Remedies tried: Checked to make sure Gmail is syncing. I checked through "My Accounts", I checked through account settings inside GMail, and I checked in the Battery/Data section as well. Deleted GMail Cache & Data, then I deleted GMail when that didn't work, then I deleted the cache, data, GMail and ran a cache cleaner on my entire phone when that didn't work. When even that didn't work, I tried installing Chevy's Steel Droid ROM thinking I might have screwed up the system. Didn't work. Heck, I even Fastbooted the new 6.890 system this weekend after GMAIL started acting up but BEFORE I realized what was going on, and it didn't work. To top it all off, I factory reset my phone...NOTHING!

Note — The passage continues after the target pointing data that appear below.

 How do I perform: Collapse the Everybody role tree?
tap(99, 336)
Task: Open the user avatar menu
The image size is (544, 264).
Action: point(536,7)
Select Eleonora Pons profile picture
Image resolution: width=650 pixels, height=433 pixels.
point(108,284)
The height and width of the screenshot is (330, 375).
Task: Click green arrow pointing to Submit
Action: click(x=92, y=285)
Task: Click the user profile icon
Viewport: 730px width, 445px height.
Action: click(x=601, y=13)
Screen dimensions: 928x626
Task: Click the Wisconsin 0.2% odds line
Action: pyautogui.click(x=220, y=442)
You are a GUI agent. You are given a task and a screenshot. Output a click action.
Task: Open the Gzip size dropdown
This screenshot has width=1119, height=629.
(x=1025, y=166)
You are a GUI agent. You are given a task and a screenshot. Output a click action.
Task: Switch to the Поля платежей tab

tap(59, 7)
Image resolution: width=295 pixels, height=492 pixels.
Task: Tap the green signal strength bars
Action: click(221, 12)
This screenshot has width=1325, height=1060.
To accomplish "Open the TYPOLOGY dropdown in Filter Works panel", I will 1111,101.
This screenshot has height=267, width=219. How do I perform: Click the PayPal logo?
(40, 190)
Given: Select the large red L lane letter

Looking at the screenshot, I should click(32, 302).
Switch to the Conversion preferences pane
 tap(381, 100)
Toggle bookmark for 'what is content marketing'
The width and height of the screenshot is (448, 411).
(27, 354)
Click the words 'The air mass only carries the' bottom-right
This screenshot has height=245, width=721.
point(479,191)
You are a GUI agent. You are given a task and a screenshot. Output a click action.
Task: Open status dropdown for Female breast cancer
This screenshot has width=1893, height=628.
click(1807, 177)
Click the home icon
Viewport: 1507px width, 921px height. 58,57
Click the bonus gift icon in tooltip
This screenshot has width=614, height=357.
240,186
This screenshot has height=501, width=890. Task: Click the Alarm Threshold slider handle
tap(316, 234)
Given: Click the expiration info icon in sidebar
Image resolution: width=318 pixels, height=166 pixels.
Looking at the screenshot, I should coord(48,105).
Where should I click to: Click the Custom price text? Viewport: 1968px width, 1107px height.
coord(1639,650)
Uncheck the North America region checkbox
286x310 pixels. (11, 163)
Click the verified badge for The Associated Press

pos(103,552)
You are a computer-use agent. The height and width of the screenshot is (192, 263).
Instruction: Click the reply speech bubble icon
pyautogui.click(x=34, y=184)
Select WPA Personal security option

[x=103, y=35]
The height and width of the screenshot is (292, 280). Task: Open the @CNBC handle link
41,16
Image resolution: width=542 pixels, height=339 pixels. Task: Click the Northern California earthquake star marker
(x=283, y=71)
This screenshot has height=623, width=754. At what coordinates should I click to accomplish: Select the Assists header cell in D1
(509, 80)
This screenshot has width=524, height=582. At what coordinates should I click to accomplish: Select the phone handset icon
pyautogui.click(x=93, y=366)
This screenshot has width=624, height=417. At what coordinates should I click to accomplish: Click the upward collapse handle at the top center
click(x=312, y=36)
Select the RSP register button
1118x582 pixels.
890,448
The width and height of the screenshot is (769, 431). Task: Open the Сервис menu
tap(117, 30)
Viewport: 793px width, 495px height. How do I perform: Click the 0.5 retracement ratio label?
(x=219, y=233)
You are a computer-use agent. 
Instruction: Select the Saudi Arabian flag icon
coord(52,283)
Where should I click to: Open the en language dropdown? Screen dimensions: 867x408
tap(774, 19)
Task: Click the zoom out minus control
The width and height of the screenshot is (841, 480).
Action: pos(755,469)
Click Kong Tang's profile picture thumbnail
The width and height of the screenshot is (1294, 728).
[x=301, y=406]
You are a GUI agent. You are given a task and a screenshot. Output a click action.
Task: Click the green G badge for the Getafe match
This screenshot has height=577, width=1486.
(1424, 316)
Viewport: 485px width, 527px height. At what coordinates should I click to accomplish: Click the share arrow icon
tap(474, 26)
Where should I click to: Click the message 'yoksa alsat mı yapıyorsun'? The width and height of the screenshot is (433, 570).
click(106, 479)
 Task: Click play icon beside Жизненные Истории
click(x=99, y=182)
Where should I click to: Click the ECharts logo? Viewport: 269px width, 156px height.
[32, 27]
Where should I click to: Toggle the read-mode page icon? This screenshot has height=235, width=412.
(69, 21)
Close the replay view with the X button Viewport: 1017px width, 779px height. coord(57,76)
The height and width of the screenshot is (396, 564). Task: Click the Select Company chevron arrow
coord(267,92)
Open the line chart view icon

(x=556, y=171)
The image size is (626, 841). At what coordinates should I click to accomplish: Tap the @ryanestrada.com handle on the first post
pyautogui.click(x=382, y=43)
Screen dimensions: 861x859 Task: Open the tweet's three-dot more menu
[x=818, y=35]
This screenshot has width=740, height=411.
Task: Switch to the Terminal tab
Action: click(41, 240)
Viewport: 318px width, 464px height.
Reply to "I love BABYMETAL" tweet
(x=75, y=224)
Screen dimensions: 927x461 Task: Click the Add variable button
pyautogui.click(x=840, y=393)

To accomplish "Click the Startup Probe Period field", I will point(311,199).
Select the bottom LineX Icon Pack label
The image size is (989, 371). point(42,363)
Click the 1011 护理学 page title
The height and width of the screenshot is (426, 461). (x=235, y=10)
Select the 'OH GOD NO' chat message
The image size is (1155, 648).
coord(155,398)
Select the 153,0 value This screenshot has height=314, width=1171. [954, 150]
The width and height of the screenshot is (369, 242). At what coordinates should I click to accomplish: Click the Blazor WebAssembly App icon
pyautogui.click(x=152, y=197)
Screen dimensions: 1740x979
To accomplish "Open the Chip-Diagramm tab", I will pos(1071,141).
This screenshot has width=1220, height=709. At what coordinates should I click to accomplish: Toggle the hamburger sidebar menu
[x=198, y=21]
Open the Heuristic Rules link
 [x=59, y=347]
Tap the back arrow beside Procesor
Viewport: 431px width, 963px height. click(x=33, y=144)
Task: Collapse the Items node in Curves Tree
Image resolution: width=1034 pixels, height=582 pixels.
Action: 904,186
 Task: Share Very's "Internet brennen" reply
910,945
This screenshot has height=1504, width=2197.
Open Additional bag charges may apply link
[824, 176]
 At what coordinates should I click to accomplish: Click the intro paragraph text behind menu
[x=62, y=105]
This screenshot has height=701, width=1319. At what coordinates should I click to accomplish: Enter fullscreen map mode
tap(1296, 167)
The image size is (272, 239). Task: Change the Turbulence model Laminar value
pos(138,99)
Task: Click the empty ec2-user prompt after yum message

WTF is going on here!?!?!? FUUUUUUUUUUUUUUUU GMAIL!!!!!!!!


----------



## bp328i

I have had this issue several times in the past, last time was this week and what has always worked for me was going into settings - applications - manage applications - gmail and clearing data from there.

Good luck...


----------



## dtdlurch

What is the attachment size limit for GMail?


----------



## msjohnson2868

bp328i said:


> I have had this issue several times in the past, last time was this week and what has always worked for me was going into settings - applications - manage applications - gmail and clearing data from there.
> 
> Good luck...


This works. Had this issue a few times after flashing roms on my Droid X. You will have to resend the ones that didn't go...I think you can see that they still say sending or show up in drafts, but don't think you can access them.

Sent from my DROIDX using Tapatalk


----------



## darkbug

I have had that happen on 2 different phones with the same version of gmail... Clearing data seems to do the trick


----------



## dburg

Yeah this happens to me as well. I just use the email application. Seems to be more reliable

Sent from my Nexus One using Tapatalk


----------